───── Given text ─────

How the Moves App Can Track Your Steps, Places and Commute

Ever since jumping feet first into the Fitbit fanclub last year, I've been quantifying just about every step, finding excuses to take a walk, parking further away, and generally being more active. I lost 30 pounds from my peak weight, and have found many people doing the same, as we battle on the weekly leaderboard for the most steps. If I don't have my Fitbit tracker on, my activities simply don't count. But on top of my daily Fitbit habit, for the last few months I've been tracking my comings and goings with the Moves app for Android, and have found it a strong companion that tells me information about where I've been, even if it lacks the social component that has Fitbit play such a big role in my need to be competitive.

Unlike Fitbit, which requires a dedicated device, be it a tracker or armband, to glean data from your walking, running or cycling, Moves leverages the built-in accelerometer and GPS data from your phone to pick up on your step count. So if you're someone who doesn't want to carry yet another device, and you just want to keep tabs on your own activity, Moves does exactly that.

─────

* _The tasks_:
1) According to the Moves app article, how much weight did the writer lose from their peak?
2) For each statement, say whether it agrees with the Moves app article, and back up each yes or no by quoting the words from the article that settle it. (a) Moves needs a dedicated tracker or armband to collect data. (b) The writer has used the Moves app for Android for the last few months. (c) Moves has the same social component as Fitbit.
3) Copy word for word the part of the Moves app article from "Ever since jumping" to "to be competitive.".

───── Listing ─────

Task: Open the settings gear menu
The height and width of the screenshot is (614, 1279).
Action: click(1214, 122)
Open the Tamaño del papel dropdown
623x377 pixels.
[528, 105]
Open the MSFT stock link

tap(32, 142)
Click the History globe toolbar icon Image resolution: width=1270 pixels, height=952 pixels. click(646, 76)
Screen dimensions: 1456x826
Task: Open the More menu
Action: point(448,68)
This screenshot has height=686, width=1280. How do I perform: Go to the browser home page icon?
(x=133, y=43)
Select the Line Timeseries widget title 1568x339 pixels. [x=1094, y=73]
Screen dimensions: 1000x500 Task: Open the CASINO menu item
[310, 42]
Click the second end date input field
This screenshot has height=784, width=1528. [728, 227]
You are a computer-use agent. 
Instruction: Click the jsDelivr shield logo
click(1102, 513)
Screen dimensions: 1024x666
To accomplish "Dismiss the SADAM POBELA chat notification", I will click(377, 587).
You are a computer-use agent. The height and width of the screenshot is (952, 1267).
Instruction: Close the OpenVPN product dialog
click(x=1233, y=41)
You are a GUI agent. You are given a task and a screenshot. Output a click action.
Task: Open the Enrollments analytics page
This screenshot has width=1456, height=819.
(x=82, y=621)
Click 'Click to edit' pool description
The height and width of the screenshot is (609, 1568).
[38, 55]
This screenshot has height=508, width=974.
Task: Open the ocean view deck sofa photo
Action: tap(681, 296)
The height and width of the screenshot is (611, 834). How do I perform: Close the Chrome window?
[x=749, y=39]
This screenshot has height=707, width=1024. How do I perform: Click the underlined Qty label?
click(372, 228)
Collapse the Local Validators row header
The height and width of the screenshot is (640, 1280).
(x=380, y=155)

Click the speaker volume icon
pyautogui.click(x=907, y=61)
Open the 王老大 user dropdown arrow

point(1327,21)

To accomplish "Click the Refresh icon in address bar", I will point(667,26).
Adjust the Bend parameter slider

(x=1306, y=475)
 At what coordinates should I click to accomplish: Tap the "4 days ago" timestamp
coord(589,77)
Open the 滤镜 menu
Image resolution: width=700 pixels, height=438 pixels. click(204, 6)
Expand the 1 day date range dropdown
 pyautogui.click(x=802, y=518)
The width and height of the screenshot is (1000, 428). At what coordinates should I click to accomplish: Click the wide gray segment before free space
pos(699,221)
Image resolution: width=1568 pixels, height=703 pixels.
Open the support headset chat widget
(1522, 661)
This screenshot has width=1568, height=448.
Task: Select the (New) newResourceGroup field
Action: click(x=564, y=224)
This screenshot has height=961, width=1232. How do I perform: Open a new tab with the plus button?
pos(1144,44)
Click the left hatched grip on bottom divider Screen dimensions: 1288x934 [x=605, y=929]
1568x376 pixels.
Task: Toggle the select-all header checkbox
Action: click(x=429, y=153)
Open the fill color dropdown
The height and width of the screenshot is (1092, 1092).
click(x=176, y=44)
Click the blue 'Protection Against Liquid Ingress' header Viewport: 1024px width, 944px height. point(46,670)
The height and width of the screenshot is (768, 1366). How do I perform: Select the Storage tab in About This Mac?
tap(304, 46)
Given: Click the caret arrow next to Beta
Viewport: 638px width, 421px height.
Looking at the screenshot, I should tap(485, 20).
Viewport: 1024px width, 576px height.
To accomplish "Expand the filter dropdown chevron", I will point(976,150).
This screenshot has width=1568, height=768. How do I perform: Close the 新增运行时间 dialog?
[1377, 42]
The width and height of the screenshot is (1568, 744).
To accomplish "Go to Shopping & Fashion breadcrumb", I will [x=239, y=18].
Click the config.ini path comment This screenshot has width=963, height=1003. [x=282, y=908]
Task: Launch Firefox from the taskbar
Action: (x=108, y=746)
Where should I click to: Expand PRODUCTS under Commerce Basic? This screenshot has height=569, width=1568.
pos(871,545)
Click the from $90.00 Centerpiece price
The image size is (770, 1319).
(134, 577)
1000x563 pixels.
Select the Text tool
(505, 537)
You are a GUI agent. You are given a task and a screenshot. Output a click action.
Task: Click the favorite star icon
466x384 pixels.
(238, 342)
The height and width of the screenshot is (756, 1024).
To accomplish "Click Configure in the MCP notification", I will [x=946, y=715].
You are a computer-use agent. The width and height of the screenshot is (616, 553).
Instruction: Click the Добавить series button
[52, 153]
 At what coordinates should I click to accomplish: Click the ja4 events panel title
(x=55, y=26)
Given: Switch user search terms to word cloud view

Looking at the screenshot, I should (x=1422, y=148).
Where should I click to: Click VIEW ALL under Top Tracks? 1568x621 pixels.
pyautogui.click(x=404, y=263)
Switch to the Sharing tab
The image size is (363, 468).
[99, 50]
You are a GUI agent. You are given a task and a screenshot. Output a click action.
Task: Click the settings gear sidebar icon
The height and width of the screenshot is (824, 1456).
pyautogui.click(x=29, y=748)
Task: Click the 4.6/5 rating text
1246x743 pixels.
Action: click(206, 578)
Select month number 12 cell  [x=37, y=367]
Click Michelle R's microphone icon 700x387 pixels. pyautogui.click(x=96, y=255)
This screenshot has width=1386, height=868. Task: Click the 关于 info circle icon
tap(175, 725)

─────

* _Answers for the tasks_:
1) 30 pounds.

2)
(a) No: "Unlike Fitbit, which requires a dedicated device, be it a tracker or armband, to glean data from your walking, running or cycling, Moves leverages the built-in accelerometer and GPS data from your phone to pick up on your step count."
(b) Yes: "for the last few months I've been tracking my comings and goings with the Moves app for Android"
(c) No: "even if it lacks the social component that has Fitbit play such a big role in my need to be competitive"

3)
Ever since jumping feet first into the Fitbit fanclub last year, I've been quantifying just about every step, finding excuses to take a walk, parking further away, and generally being more active. I lost 30 pounds from my peak weight, and have found many people doing the same, as we battle on the weekly leaderboard for the most steps. If I don't have my Fitbit tracker on, my activities simply don't count. But on top of my daily Fitbit habit, for the last few months I've been tracking my comings and goings with the Moves app for Android, and have found it a strong companion that tells me information about where I've been, even if it lacks the social component that has Fitbit play such a big role in my need to be competitive.